きのう書いたように、電器や自動車といった花形輸出産業は日本を見捨てる方向にあって、今後、日本国内での雇用は期待できない。次世代の若者たち、子どもたちにどんな仕事口を作っていけるかの方策を早急に立てないといけない。
「次の産業」を作って育てるためにも、国民の教育の水準を高めることが大事だ。番組では、フィンランドがお手本のような形で取上げられていた。日本なら義務教育でも、さっきの習字道具じゃないが、いろいろとお金がかかる。一方、フィンランドは小学校も大学も無料。教科書、鉛筆、ハサミなどの学用品もみんな学校が提供するから本当にタダであるうえに、厚い手当てがある。フィンランドのシングルマザーが、子どもの教育に全く不安を感じていないと笑ったが、羨ましかった。小学校は20人学級で先生が二人つくから、教育の質も高くなる。フィンランドは90年代はじめ、深刻な経済危機に襲われ、失業率が20%近くまでになった。若者は薬物におぼれ、社会はすさんだ。そこで、造船など衰退しつつあった重厚長大産業から脱して、新しい産業を生み出そうと、苦しい財政のなかから教育に予算をつぎ込んだ。携帯電話世界一の「ノキア」が成功する基盤はこうしてできた。

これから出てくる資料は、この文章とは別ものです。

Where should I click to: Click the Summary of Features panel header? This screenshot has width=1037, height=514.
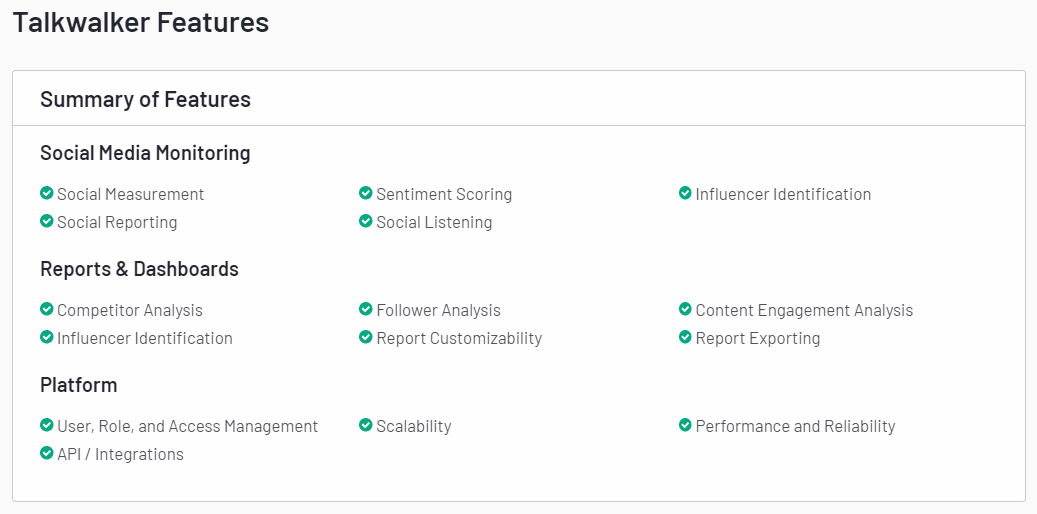coord(145,99)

http://d.hatena.ne.jp/takase22/20071207
山井議員といえば、私は彼の『体験ルポ−日本の高齢者福祉』(岩波新書)を読んだことがあるが、福祉・介護関連に非常に詳しい。スウェーデンに二年留学したこともあって、北欧事情にも明るいので期待している。とりあえずセーフティネットの「張り替え」を急いでもらいたい。